Parental intent to vaccinate children with the updated 2023–2024 COVID-19 vaccine
The updated 2023–24 COVID-19 vaccine was available in the United States beginning September 2023. Our objective was to identify reasons for decisions related to vaccination of children in the household. In December 2023, adults in Oregon and Washington were asked whether they or their household children had received the 2023–24 COVID-19 vaccination. Adults with unvaccinated children were asked about intentions to vaccinate and to rank the top three reasons for their decision. Vaccine concordance between adults and household children was assessed. Among 1067 adult participants, 33 % (n = 352) of adults reported at least one unvaccinated household child: 23 % intended to vaccinate and 10 % did not intend to vaccinate.
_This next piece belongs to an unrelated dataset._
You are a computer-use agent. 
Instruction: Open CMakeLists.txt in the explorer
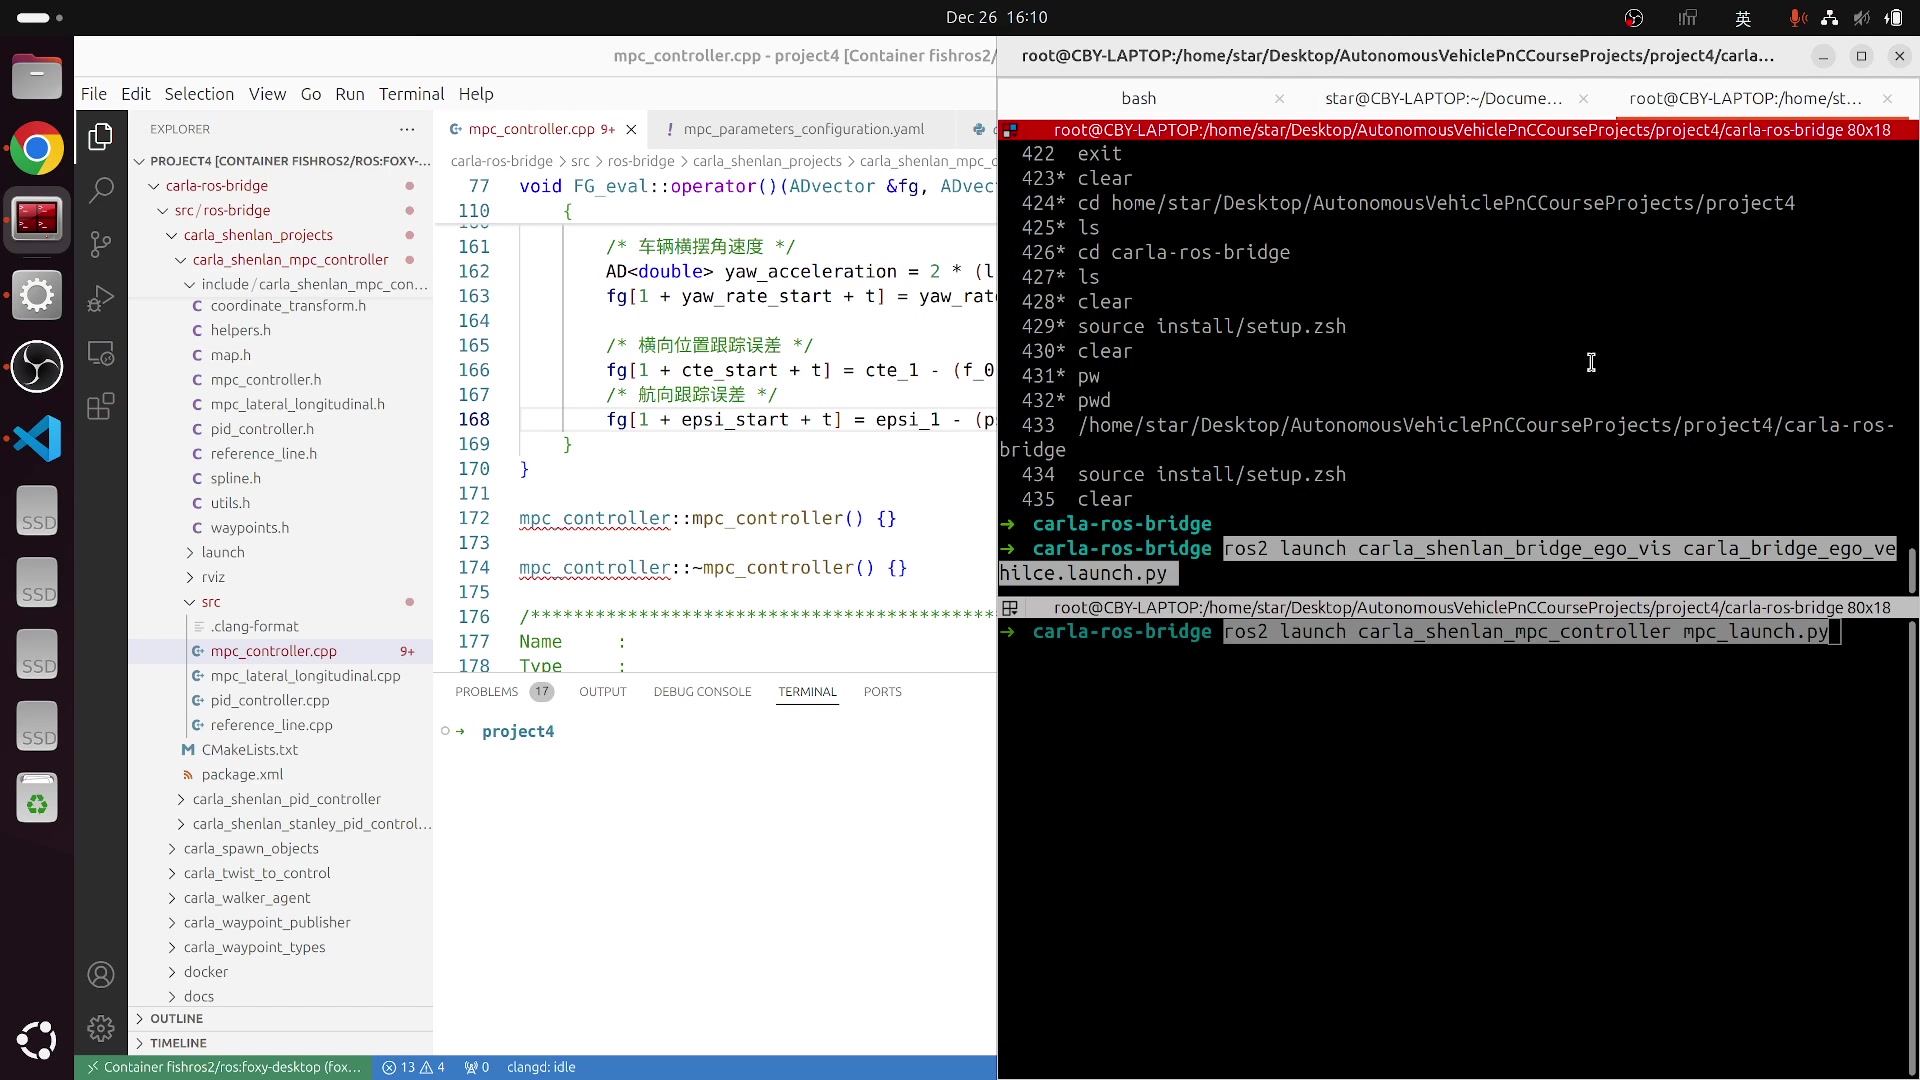click(249, 750)
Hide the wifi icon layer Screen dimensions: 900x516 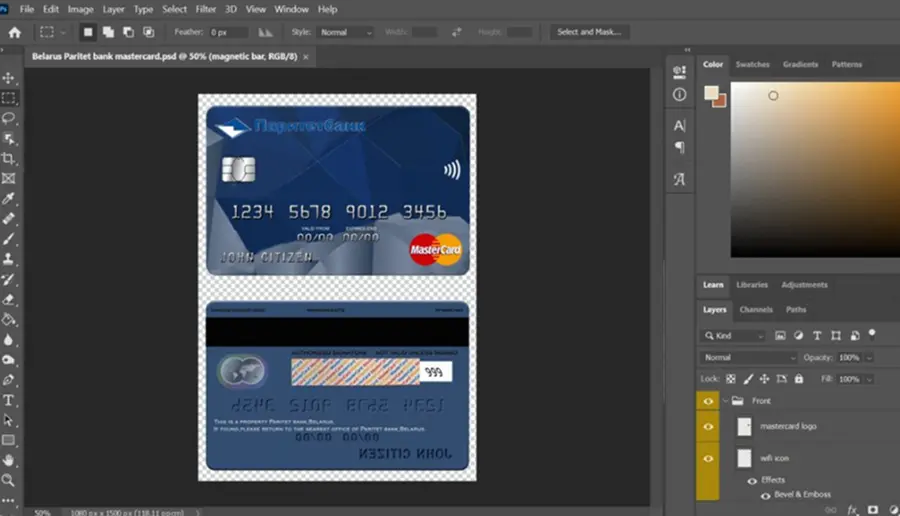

Among 243 adults who intended to vaccinate, 73 % selected “if there is more severe illness in my school or community”, as a primary reason; the highest ranked reason among those not intending to vaccinate was the belief that their child would not become severely ill (66 %). 78 % of adults made the same vaccine decisions for themselves and their children. Participant's perception of their child's individual risk from SARS-CoV-2 infection was the primary consideration impacting vaccine uptake and intent for 2023–24 COVID-19 vaccine.